Un punto di forza che sicuramente non può passare inosservato e che sta spingendo maggiormente i russi a giocare questa partita con il gas è sicuramente il contratto di fornitura. Gazprom privilegia i contratti di lungo periodo, i quali stabiliscono quantità, prezzi e tempi delle forniture fino a 25 anni, e che quindi danno a Mosca certezze sulle entrate. Negli ultimi anni, tuttavia, gli europei hanno preferito il “mercato a pronti” (spot market), con contratti di consegna a breve scadenza.

Nel 2018, il colosso petrolifero russo ha creato una piattaforma di vendita elettronica per integrare le forniture previste dai contratti a breve termine. Lo scorso agosto, Gazprom ha deciso di sospendere le vendite di gas in consegna nel 2022. Così facendo la società può affermare, in poche parole, di rispettare le scadenze stabilite dai contratti senza incorrere in alcuna sanzione, pur non rispondendo positivamente alle richieste di volumi aggiuntivi (non previste dai “contratti base”).

Alle difficoltà europee, ovviamente si accodano anche quelle italiane.

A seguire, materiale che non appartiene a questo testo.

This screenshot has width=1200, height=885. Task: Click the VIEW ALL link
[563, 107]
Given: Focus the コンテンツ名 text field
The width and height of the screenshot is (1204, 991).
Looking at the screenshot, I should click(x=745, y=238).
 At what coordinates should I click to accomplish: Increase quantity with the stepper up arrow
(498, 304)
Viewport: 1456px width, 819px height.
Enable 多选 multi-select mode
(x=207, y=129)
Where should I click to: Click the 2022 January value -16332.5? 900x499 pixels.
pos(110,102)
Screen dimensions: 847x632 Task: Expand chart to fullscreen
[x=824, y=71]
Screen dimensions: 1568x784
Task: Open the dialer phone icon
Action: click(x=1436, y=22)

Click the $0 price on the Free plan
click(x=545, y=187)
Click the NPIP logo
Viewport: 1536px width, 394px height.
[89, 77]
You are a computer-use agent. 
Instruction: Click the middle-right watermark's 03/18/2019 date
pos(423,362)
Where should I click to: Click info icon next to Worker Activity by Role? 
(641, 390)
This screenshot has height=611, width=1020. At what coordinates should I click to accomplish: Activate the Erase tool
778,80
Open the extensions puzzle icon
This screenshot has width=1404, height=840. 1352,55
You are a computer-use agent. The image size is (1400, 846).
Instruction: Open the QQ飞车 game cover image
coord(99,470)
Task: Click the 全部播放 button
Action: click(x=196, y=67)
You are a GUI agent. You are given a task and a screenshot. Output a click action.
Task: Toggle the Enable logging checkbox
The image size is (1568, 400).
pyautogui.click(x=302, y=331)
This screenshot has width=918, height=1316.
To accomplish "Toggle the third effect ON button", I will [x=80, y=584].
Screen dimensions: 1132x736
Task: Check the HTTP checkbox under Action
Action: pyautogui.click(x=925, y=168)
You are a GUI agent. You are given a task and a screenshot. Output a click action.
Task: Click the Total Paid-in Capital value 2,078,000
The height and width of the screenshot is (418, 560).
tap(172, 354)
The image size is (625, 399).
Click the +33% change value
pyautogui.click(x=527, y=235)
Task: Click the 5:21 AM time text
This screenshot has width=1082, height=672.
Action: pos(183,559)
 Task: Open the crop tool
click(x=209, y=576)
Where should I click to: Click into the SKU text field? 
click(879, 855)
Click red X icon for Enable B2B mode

L’Italia si trova costretta ad importare dall’estero oltre tre quarti del suo fabbisogno energetico, pari a 124,7 milioni di tonnellate equivalenti di petrolio nel 2013. Nel 2018, l’Italia superò la Turchia per la quantità di materie prime acquistate dal colosso russo Gazprom. Circa il 47% del gas acquistato dal Belpaese proviene da Mosca. Una situazione tutt’altro che idilliaca, nonostante il TAP, e che rende l’Italia uno dei maggiori importatori netti di energia d’Europa.

La dipendenza energetica rappresenta un grande problema per un continente sempre più affamato di energia e che sul futuro non ha assolutamente le idee chiare. La recente querelle sulla Tassonomia Europea ne è, forse, l’esempio più lampante. L’assenza di una strategia credibile e di lungo termine sulla questione energetica non farà altro che accrescere il potere contrattuale di Paesi ricchi di combustibili fossili ma politicamente inaffidabili. Una condizione che costringe l’UE a vivere in un limbo di perdurante instabilità.